# WRITTEN EXERCISE
Write out the lines of the entries below as a JSON array of strings, one string per line and no blank lines, beginning at the line containing "Given: Open the settings tab" and ending after the line containing "Action: tap(99, 99)". Leave out the pictures.

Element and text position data

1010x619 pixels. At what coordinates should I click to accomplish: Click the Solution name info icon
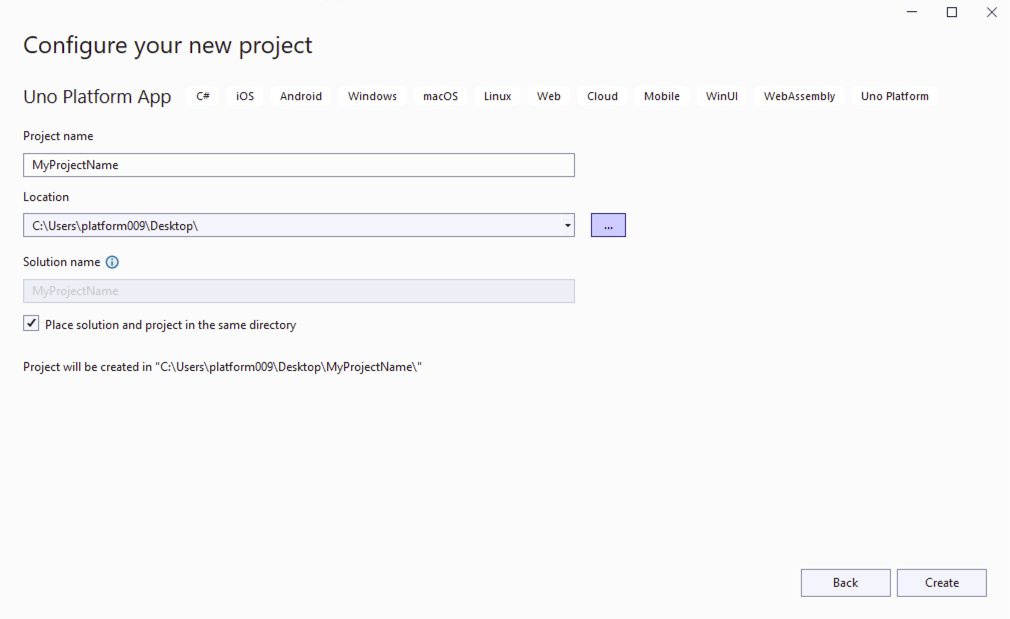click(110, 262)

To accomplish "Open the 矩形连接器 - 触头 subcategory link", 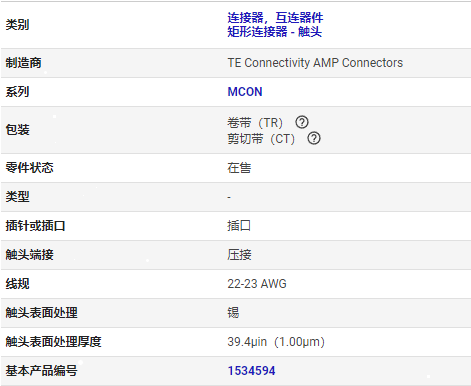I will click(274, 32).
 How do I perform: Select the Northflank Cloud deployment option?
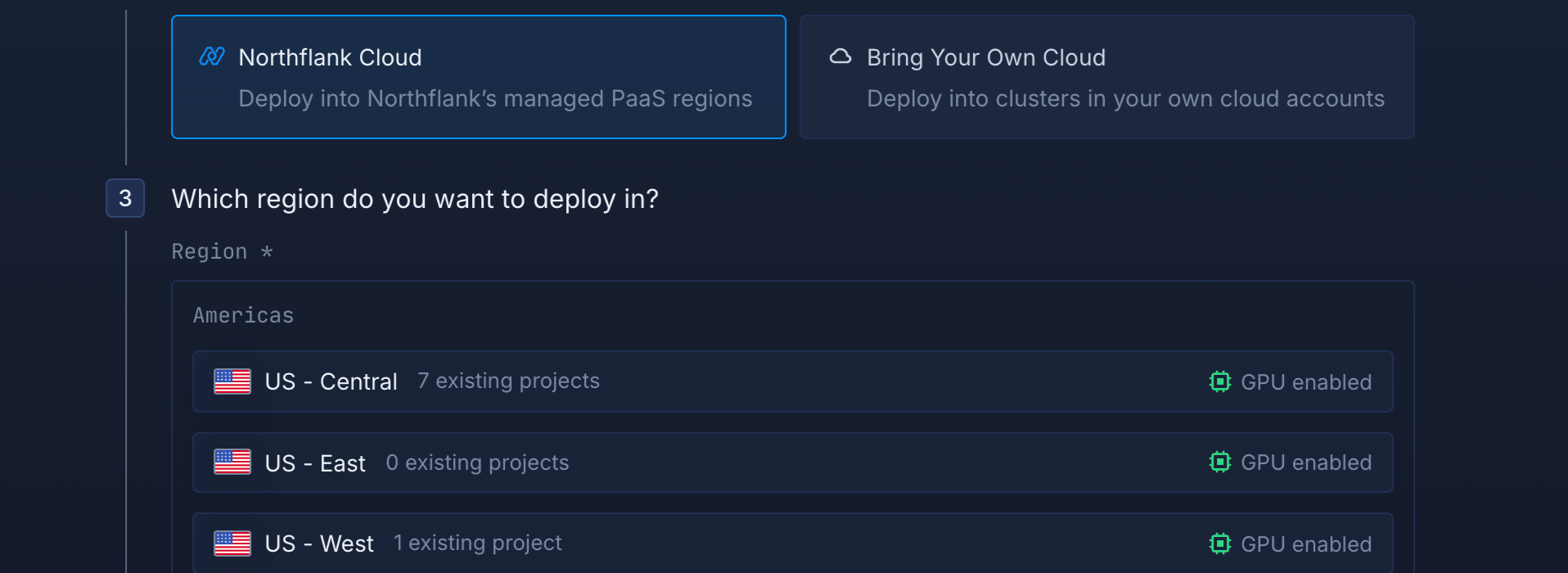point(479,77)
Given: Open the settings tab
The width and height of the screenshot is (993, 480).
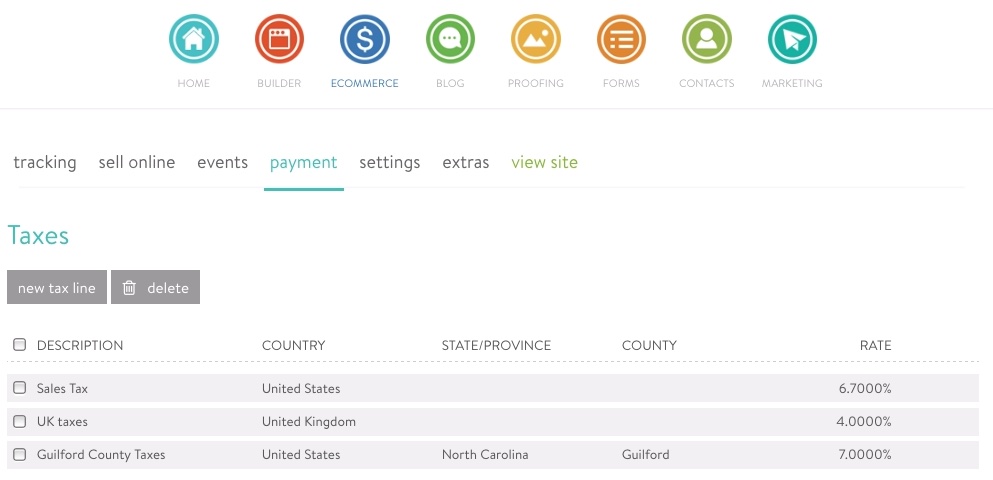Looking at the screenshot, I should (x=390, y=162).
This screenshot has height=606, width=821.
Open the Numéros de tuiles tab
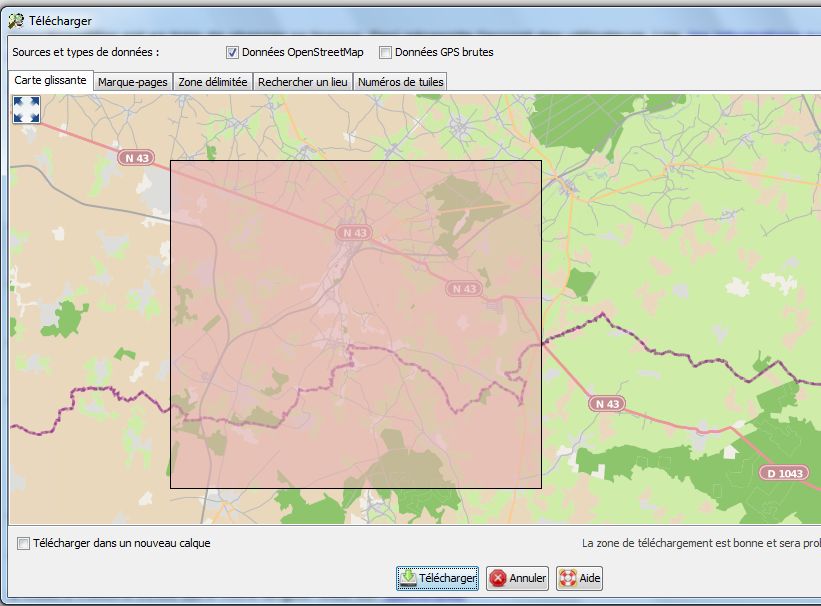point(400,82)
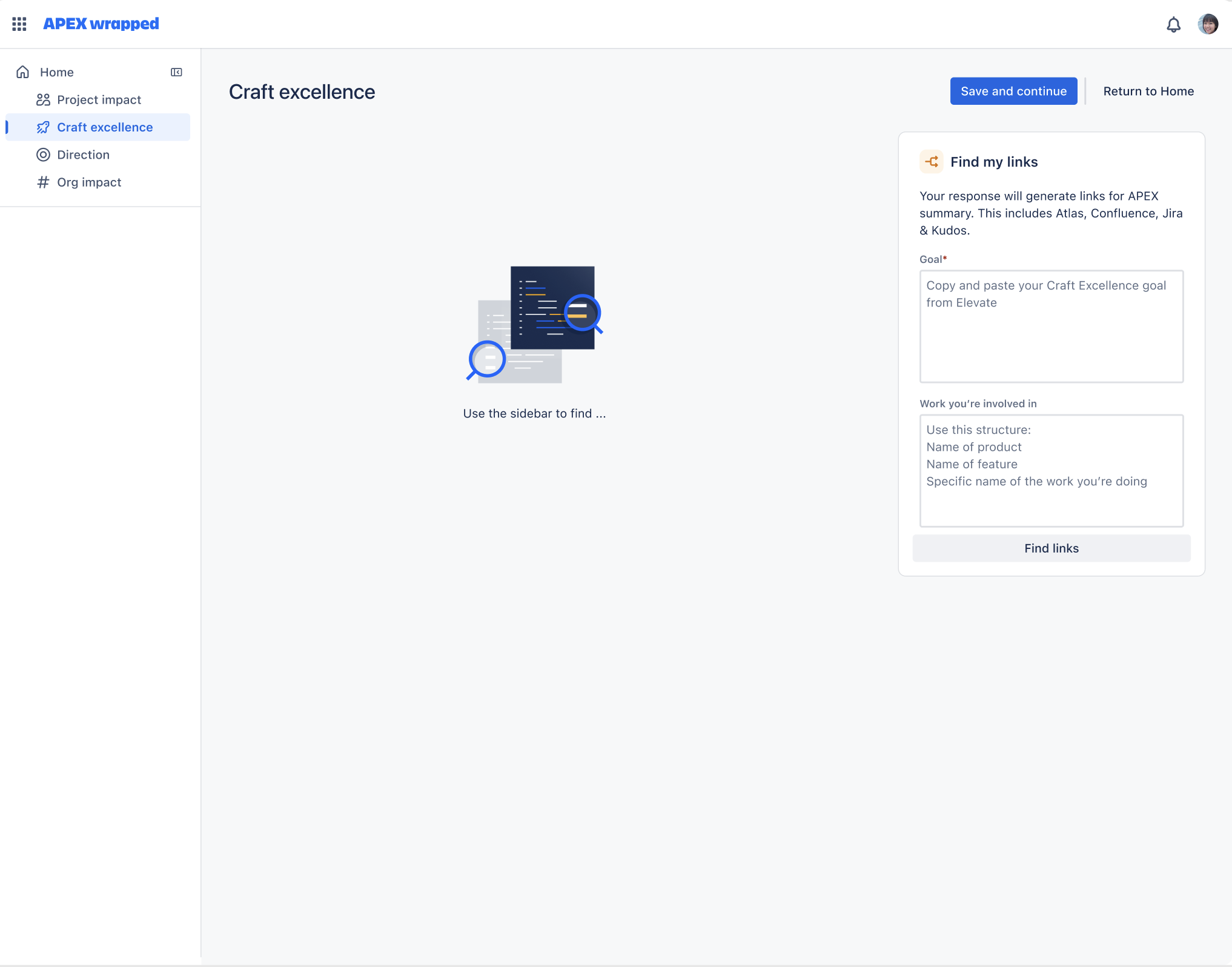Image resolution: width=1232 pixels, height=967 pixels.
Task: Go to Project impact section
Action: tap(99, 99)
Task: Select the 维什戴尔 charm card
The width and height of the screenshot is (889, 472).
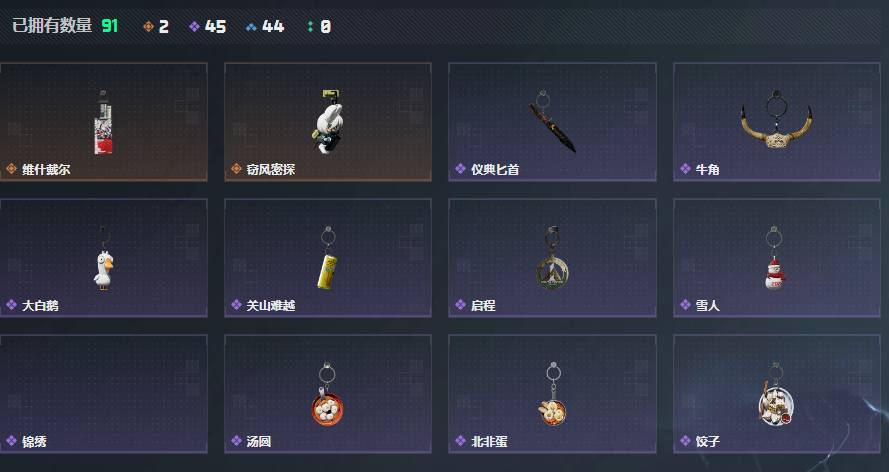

# CORRECT ANSWER
[
  "Given: Open the settings tab",
  "The width and height of the screenshot is (993, 480).",
  "Looking at the screenshot, I should (x=390, y=162).",
  "This screenshot has height=606, width=821.",
  "Open the Numéros de tuiles tab",
  "point(400,82)",
  "Image resolution: width=1232 pixels, height=967 pixels.",
  "Task: Go to Project impact section",
  "Action: tap(99, 99)"
]